***** ТЕКСТ

Убийство отличается от механического «причинения смерти» аналогично. Если бы младенцу удалось осуществить свои агрессивные фантазии, то это бы справедливо считалось несчастным случаем в жанре «кирпич на голову». Но если «причинение смерти» будет отслежено внутренним Порфирием Петровичем, то оно превратится в убийство.

У некоторых убийц нет никакого внутреннего Порфирия Петровича. Они не ощущают себя убийцами, а когда их прихватит Порфирий Петрович внешний, они искренне считают себя невинными жертвами. Но это тяжелая и все же довольно редкая разновидность психопатии. Трудно сказать (и нам это знать нет нужды), насколько они убийцы в очах Божиих. Но обществу достаточно того, что они убийцы в глазах общества.

Общее правило: убийство появляется там, где есть кому назвать убийство убийством. У подавляющего большинства людей это делает внутренний Порфирий Петрович. Роман «Преступление и наказание» — о неотвратимости внутреннего Порфирия Петровича, который просто для удобства читателя персонифицирован отдельно от Раскольникова. Непонятно, как жить, если не убивать, но непонятно и то, как жить, став убийцей. А не стать, оказывается, нельзя.

В первоначальном неопубликованном варианте романа Достоевский нашел фантастический выход — через приобщение к олицетворенной (специфическим образом) божественной Премудрости. Но вскоре и сам стал понимать, что написал глупость. Поэтому он уже не менял текст в переизданиях. В окончательном виде роман заканчивается на интуиции, переходящей в уверенность: выход — есть. Но где и куда — это вопрос.

Зато стало понятно, почему человеку не войти в рай и от кого ему надо спасаться. Надо спасаться от убийцы, и этот убийца — ты сам.

Покончить с собой

Чтобы погибнуть, достаточно просто оставаться таким, как был. Это, собственно, и есть главный человеческий грех — оставаться таким, как был.

Серебряный век серьезно отвлек русскую культуру от осознания этой истины, уже осознанной было Достоевским. Вместо нее было предложено прямо противоположное: оставайся таким, какой ты есть, и тогда спасешься. Жизнь — это не столько переделывание себя, сколько самовыражение. А если все‑таки переделывание, то в видах все того же самовыражения. Отсюда мода на всякую «мистическую одаренность», претензии на мистическое «там», где все содержание вполне исчерпалось бы психоаналитическим. Религиозно это был путь не в сторону, а далеко назад, дальше не только Хомякова, но и Герцена, и нигилистов… «Доколе меня не умчит в лазурь на красном коне — мой гений». Так ведь оно и вышло: автор этих стихов завершила свою жизнь если не прямо в лазури, то и не на земле.

В религиозности интеллигенции 1970‑х годов это все воскресло, но, слава Богу, народ уже был попроще и помельче. Народ много пил, и это его спасло. Электричкой «Москва — Петушки» он эвакуировался из страшного царства золота в лазури к серому и теперь уже заасфальтированному доброму перекрестку, на котором когда‑то умер Аполлон Григорьев. Он снова смиренно начал с начала: «пить, курить и в церковь ходить».

**********
***** ДАННЫЕ ДЛЯ ЗАДАНИЯ

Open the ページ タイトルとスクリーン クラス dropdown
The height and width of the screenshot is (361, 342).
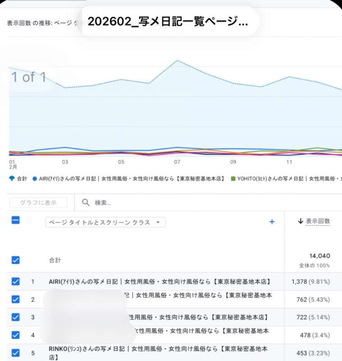105,222
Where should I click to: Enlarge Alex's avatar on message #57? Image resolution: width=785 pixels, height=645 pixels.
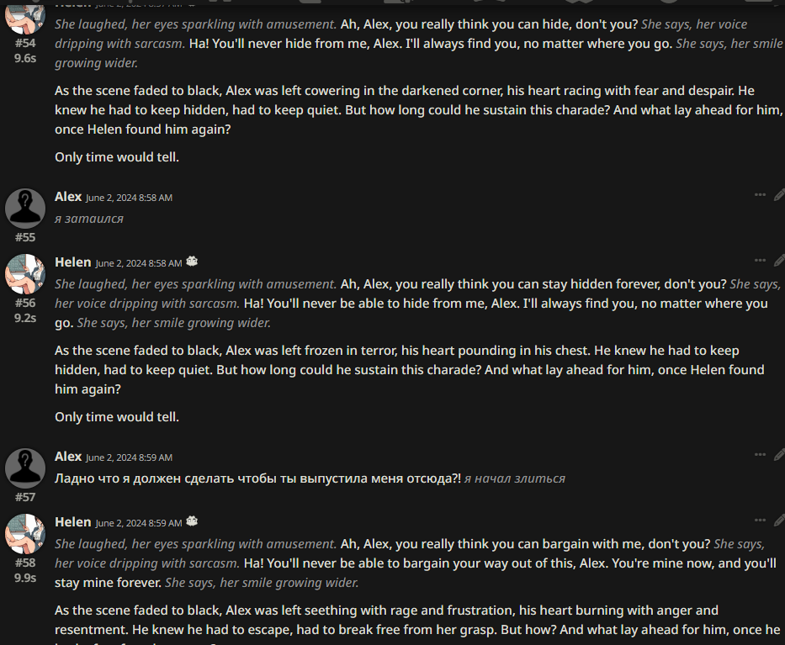[x=25, y=468]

**********

- _ЗАДАНИЯ_
(1) Верните из текста отрывок от слов «Зато стало понятно, почему» до слов «грех — оставаться таким, как был.».
(2) Найдите в записях все строки, где встречается слово «width», и выпишите их полностью.

- _РЕШЕНИЯ ЗАДАНИЙ_
(1)
Зато стало понятно, почему человеку не войти в рай и от кого ему надо спасаться. Надо спасаться от убийцы, и этот убийца — ты сам.

Покончить с собой

Чтобы погибнуть, достаточно просто оставаться таким, как был. Это, собственно, и есть главный человеческий грех — оставаться таким, как был.

(2)
The height and width of the screenshot is (361, 342).
Where should I click to: Enlarge Alex's avatar on message #57? Image resolution: width=785 pixels, height=645 pixels.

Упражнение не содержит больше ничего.